I saw yesterday that the camera car had pictured a police car following it down a bus lane, tut tut.


----------



## Harpo (May 5, 2022)




----------



## HareBrain (May 5, 2022)

My mum's car is still parked outside her house on Street View, even though she died in 2016. I find it quite comforting to visit occasionally and I'll miss it when it's updated.


----------



## HoopyFrood (May 5, 2022)

My mum is on it, mowing the lawn (which shows how old it is, there's no lawn there now). 

My cat was on it for a while, sitting in the upstairs window of my house. 



Dave said:


> On the radio, I heard someone who was comforted by seeing their dead grandmother at the window of their old house.

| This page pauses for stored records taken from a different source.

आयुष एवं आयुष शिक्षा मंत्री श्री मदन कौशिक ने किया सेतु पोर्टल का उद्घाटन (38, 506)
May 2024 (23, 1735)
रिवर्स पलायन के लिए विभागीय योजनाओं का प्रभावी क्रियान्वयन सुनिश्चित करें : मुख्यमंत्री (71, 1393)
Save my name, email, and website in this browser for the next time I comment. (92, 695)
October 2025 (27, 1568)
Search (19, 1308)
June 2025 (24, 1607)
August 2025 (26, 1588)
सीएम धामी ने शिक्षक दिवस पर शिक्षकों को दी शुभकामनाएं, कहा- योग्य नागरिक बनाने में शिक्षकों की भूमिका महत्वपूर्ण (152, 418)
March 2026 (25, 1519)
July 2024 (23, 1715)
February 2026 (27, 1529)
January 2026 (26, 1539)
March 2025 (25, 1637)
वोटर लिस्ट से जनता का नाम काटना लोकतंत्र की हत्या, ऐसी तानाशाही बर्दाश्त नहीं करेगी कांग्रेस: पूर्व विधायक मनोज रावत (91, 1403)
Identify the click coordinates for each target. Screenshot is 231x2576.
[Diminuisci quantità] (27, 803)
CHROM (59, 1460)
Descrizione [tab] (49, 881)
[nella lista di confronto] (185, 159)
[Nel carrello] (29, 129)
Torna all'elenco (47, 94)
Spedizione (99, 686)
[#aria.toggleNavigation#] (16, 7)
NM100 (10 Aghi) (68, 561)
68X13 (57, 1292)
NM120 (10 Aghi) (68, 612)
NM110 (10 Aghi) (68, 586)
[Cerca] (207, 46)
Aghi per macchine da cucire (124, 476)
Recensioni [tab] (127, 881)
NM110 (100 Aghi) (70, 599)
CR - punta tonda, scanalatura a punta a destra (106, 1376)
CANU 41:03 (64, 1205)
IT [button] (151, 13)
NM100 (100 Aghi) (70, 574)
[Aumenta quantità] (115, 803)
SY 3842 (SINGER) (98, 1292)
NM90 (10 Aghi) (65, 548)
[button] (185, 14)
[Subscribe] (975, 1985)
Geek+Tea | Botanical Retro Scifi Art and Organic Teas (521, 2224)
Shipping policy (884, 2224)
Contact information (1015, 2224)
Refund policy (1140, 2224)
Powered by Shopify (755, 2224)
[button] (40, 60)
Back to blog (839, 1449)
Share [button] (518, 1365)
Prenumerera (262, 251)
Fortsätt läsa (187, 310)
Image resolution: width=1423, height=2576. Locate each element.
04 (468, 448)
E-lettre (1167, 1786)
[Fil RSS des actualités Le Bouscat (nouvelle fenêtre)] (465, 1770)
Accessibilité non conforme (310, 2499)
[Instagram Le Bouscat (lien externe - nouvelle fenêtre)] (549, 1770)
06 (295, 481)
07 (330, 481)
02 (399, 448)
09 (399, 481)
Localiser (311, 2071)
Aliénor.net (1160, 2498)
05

I did just the other day go searching for my sister's hairdresser shop that she ran, hoping she might have been caught on there so I could see her doing her thing at work, but it's too far away from the road unfortunately.


----------



## Elckerlyc (May 5, 2022)

How often are these views updated? The current one of my house is dated March 2021. And I can confirm this, because it shows my new car (well, new to me) and also the bench in my front garden which I thrashed last year April or May because it threatened to collapse under its own rotten weight. 
But only weeks ago I saw that car driving down the street again. It might have caught me staring at it from the kitchen window. It's not online yet.


----------



## Danny McG (May 5, 2022)

It still shows a view of my house from 2010


----------



## Brian G Turner (May 6, 2022)

Ours house shot updated last year by the looks. A little sad at that, as the previous one showed me in the front garden, sat by the pond, when I was still healthy. Now the garden looks empty.


----------